When I was a kid, my father had season tickets to the Dodgers every summer. Four tickets to twelve games that usually fell on weekend afternoons where the temperature would climb into the 90s. Our seats on the field level got progressively better as the years passed, inching from the foul pole over toward the first base line, but in my eyes, we paid dearly for our excellent view since the seats were never, ever in the shade. Mandy got my father's bronzed skin in the gene pool lottery, while I would be slathered in SPF 50 and buried under hats and long sleeves so I wouldn't be carted back to West L.A. the color of a lobster. Most of the time, the sun would beat on me so badly that by the fourth inning, my mother would need to walk me upstairs to the shady area behind the seats and put wet towels on my head. By the sixth inning I'd be ready to pass out and thus began the terse negotiations with my father as to when to leave the ballpark. We rarely made it to the seventh inning stretch.
Further complicating matters was the fact that my mother, an east coast transplant, was a die-hard Yankee fan and my father, a native Angeleno, was through and through Dodger Blue. Each managed to get one daughter to root for their team. I was brainwashed early, during the 1981 World Series when my mom bought me a Yankee doll. My father came home from work one evening and saw me carrying it around the house, saying "Go Yankees! Booo Dodgers!" He was naturally horrified and tried, in vain as the years went on, to get me to root for my hometown team. But it never stuck. So he worked on Mandy in earnest, and she's been a Dodger fan ever since.

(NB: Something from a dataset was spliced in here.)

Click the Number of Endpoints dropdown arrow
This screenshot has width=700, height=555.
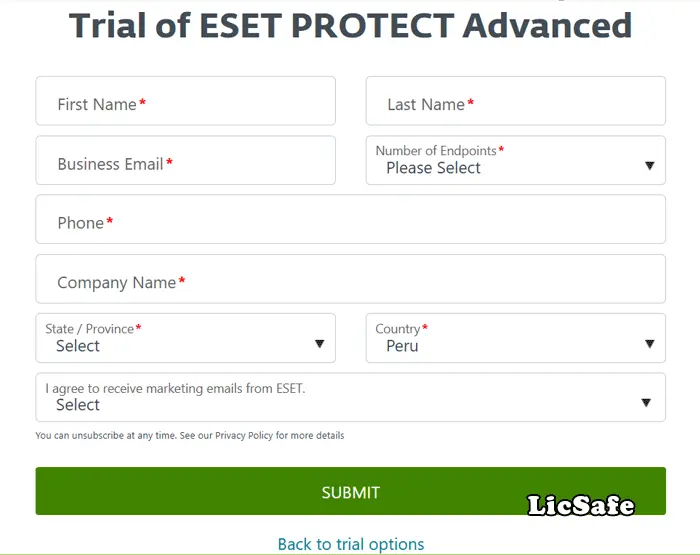[649, 166]
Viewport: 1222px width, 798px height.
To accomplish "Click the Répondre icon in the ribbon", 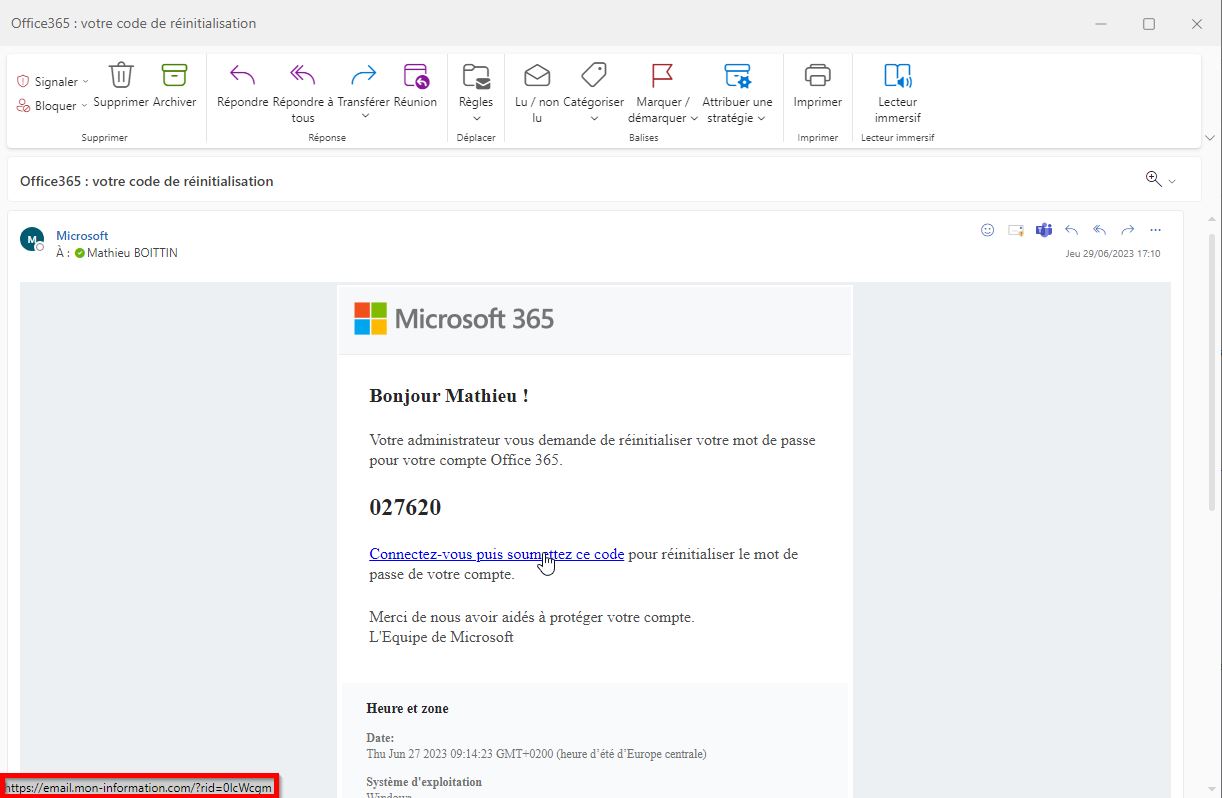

Needless to say, my sensitive alabaster skin and I still prefer night games and Pauly took me to my first one in years on Friday night. The Dodgers played the Cubs and we had awesome seats on the loge level right above third base. Dodger games were and still are for me, primarily about food, and I got to enjoy a tasty Super Dodger Dog and down a few brewskis while peppering Pauly with stupid questions about baseball. Like why they watered the dirt on the field and how did they know where exactly to put the bases (little holes in the ground... who knew?) Unfortunately, the Dodgers eeked out a win in the ninth inning. Booooooo.
Sunday night, Pauly took me to the Palm for an early 30th birthday dinner. Yes, dear readers, I turn 30 on June 26th, smack in the middle of the WSOP. Since we'll more than likely be unable to celebrate on the actual day he thought ahead (sweet, thoughtful man that he is) and got us reservations. I ate a heavenly 14 oz. filet with a little bearnaise sauce on the side and had a glass of Shiraz. Pauly had the same, and (shock!) ordered a Caesar salad as an appetizer and even manager to finish half of it. Dessert was a sublime slice of key lime pie.
On Monday, my final day in SoCal for the next two months, we headed over to my parents' house for a BBQ. Mandy was going off to a location shoot in Mexico and would be out of town at the same time as me, so it would be the last time we could all get together before maybe August. Pauly had requested my father's signature burgers, and with good reason. They're thick, spicy, juicy, and never overcooked. As he took his first bite, a whole lot of that juice squirted out, all over his shirt, his jeans, and the tablecloth. Funny shit. I so wish I had it on camera.
A couple of weeks back, Pauly had sent me some photos of him from back in the day-- back in the frat day, back in the Phish-touring day, back in the long-hair day. It was my turn to compensate with some of my own humiliating photos. I took him on the photo tour of my parents' living room including a couple of baby pictures, my first communion photo, my high school graduation photo, and various shots of Mandy and I as little kids.
Finally it was time to pack. Make careful wardrobe selections for the summer and stuff it all into three small bags. Make sure all computer equipment was in working order and that all cords and chargers and drives and accessories were accounted for. Make sure I paid all my bills and left rent checks for Showcase and did the dishes in the sink. Because once we got on the 10 East the next morning, there was no turning back, at least until a new WSOP Champion had been crowned.